■ **GOAL OF THE EXERCISE**
Retype the material below exactly, from its first line through the line with "DS Dev Agency (701, 2091)"; the pictures stay out.
BEGIN
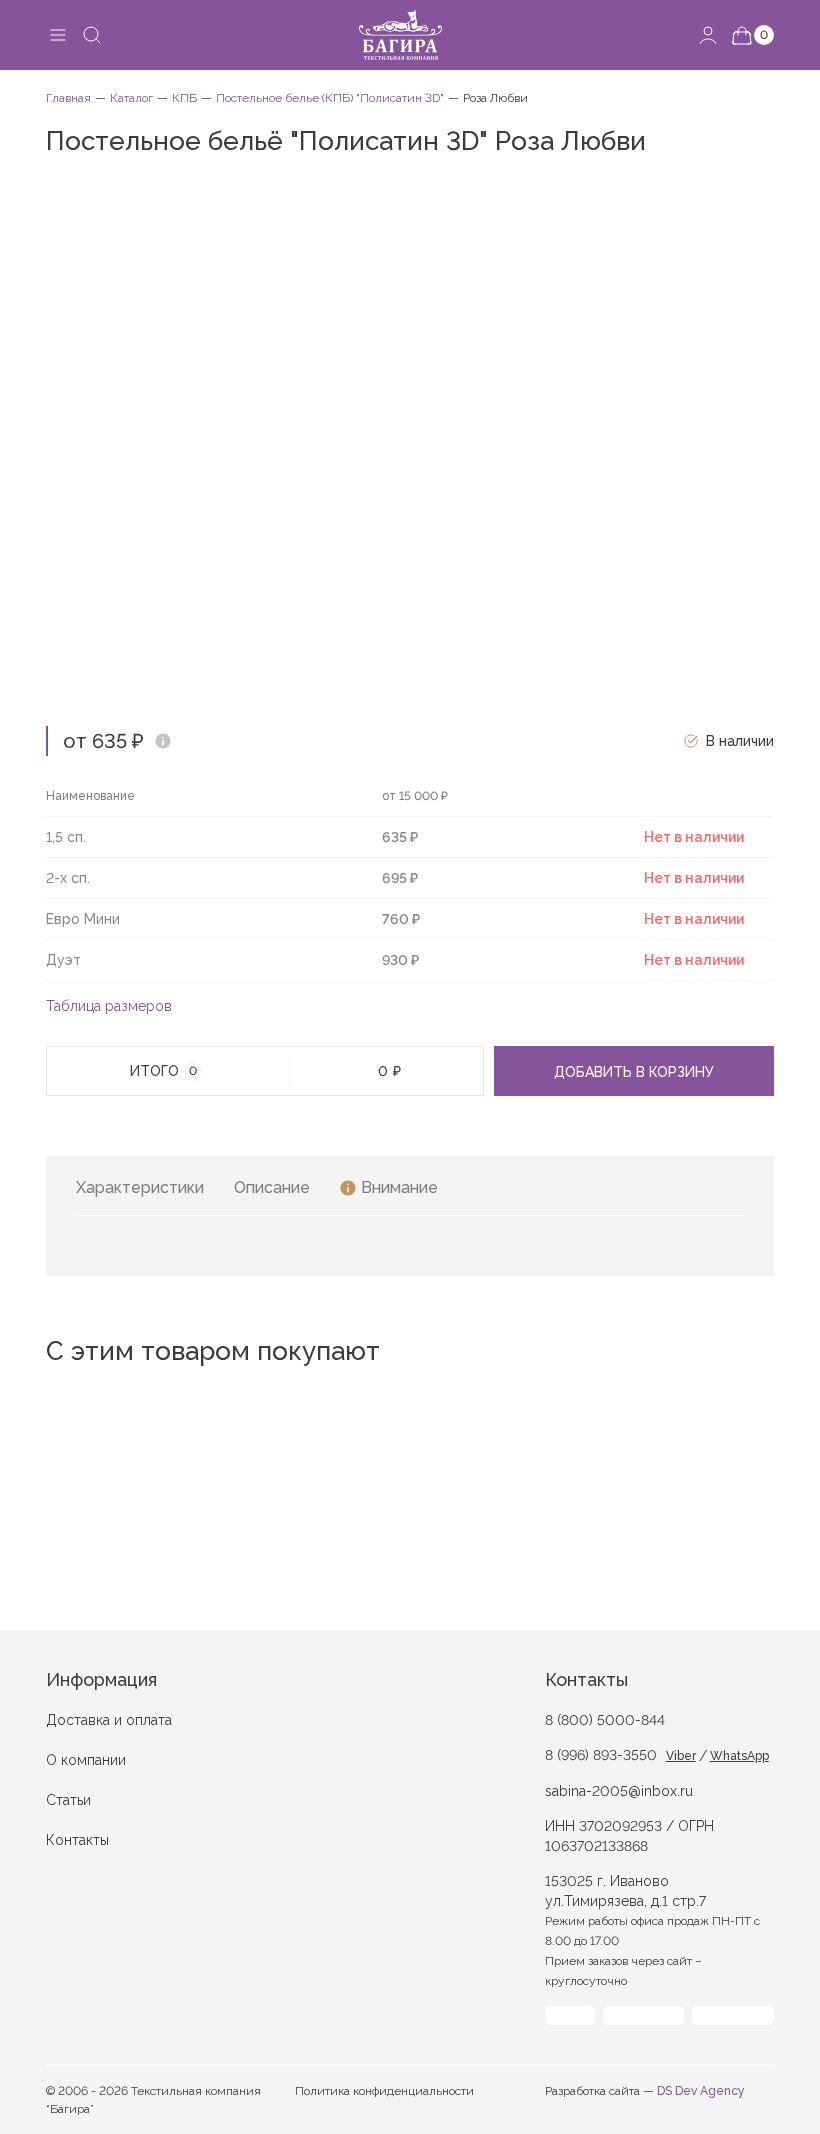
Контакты (77, 1840)
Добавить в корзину (634, 1072)
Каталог (131, 98)
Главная (68, 98)
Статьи (68, 1800)
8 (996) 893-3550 (601, 1755)
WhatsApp (739, 1756)
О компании (86, 1760)
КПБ (184, 98)
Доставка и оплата (109, 1720)
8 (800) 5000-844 (605, 1720)
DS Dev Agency (701, 2091)
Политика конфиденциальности (384, 2091)
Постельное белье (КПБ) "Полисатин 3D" (330, 98)
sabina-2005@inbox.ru (619, 1791)
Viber (681, 1756)
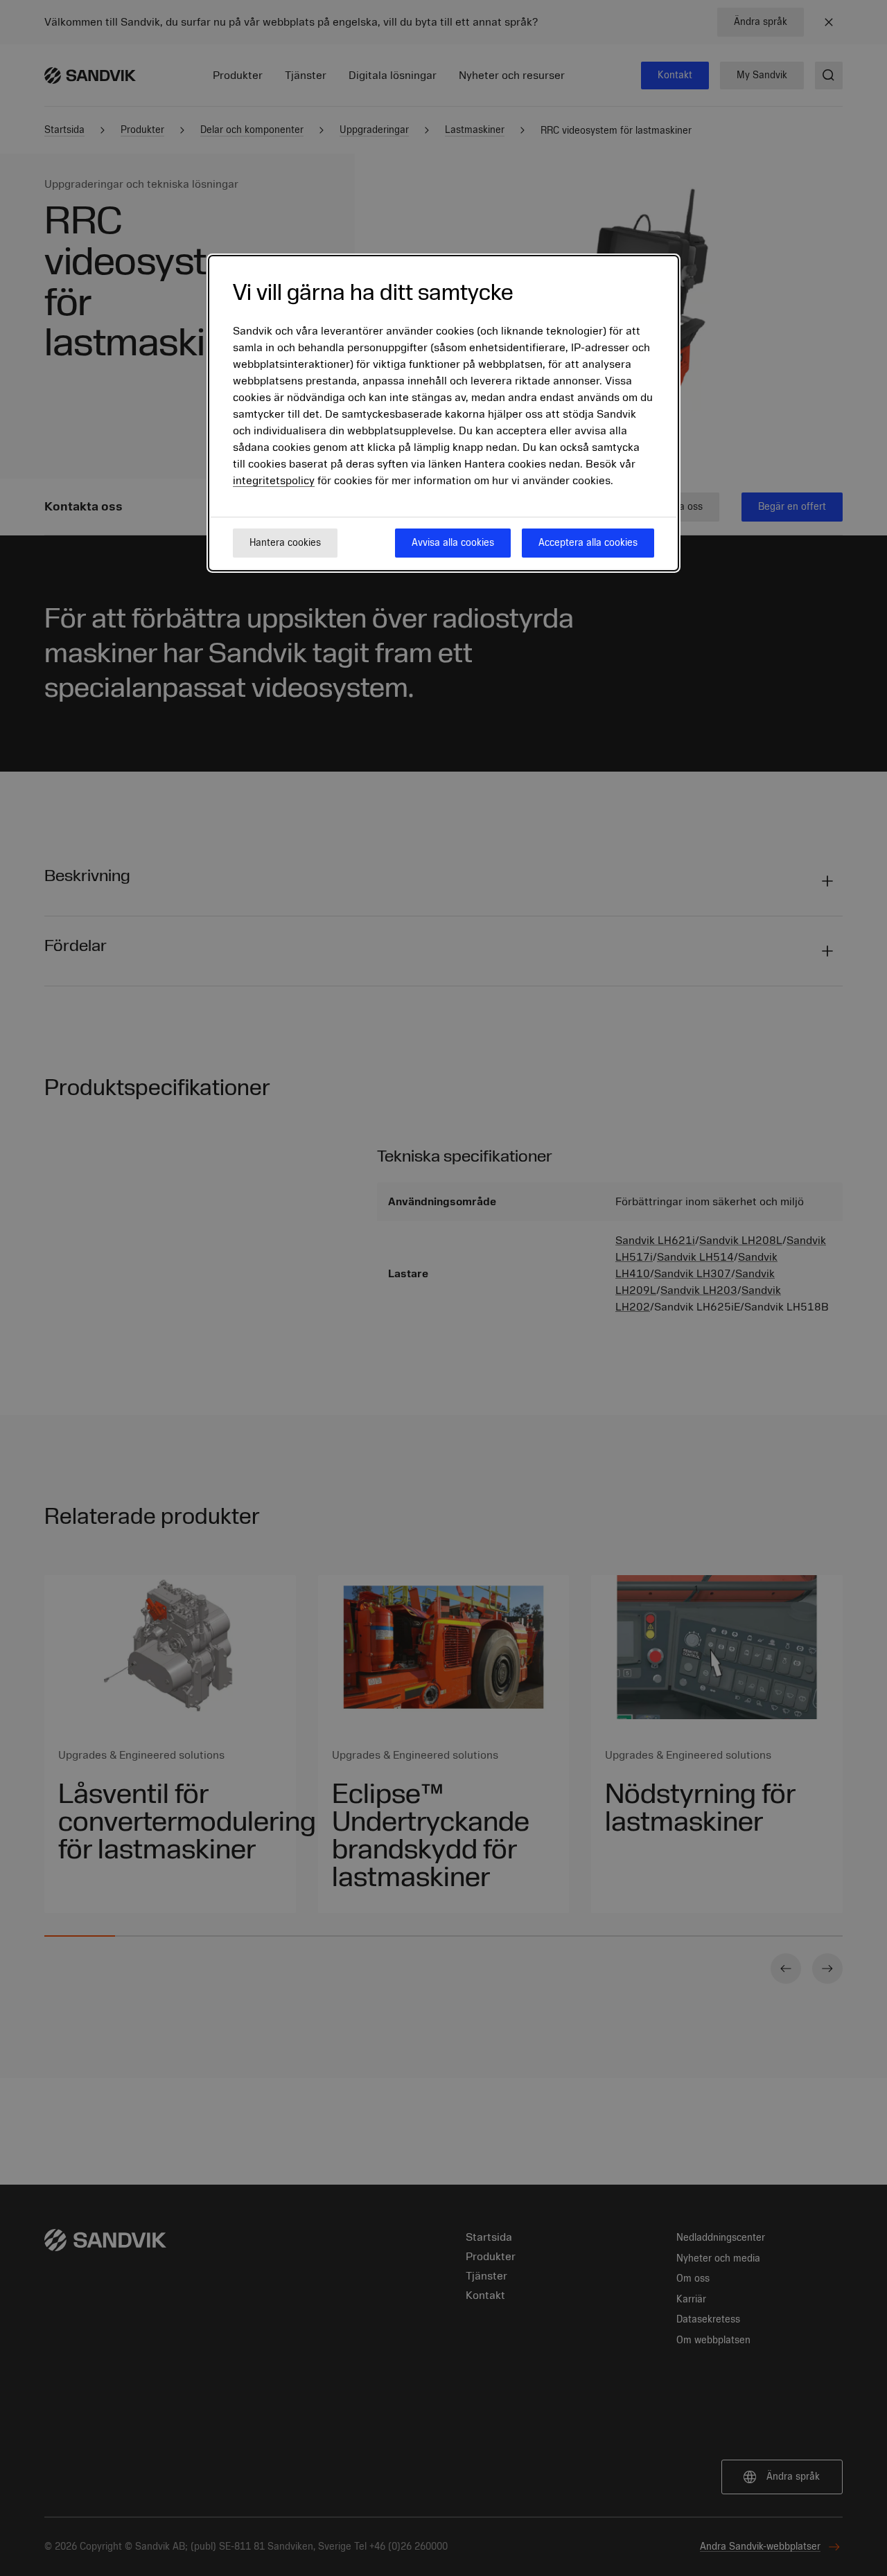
END
■ **RESPONSE**
Контакты (77, 1840)
Добавить в корзину (634, 1072)
Каталог (131, 98)
Главная (68, 98)
Статьи (68, 1800)
8 (996) 893-3550 (601, 1755)
WhatsApp (739, 1756)
О компании (86, 1760)
КПБ (184, 98)
Доставка и оплата (109, 1720)
8 (800) 5000-844 (605, 1720)
DS Dev Agency (701, 2091)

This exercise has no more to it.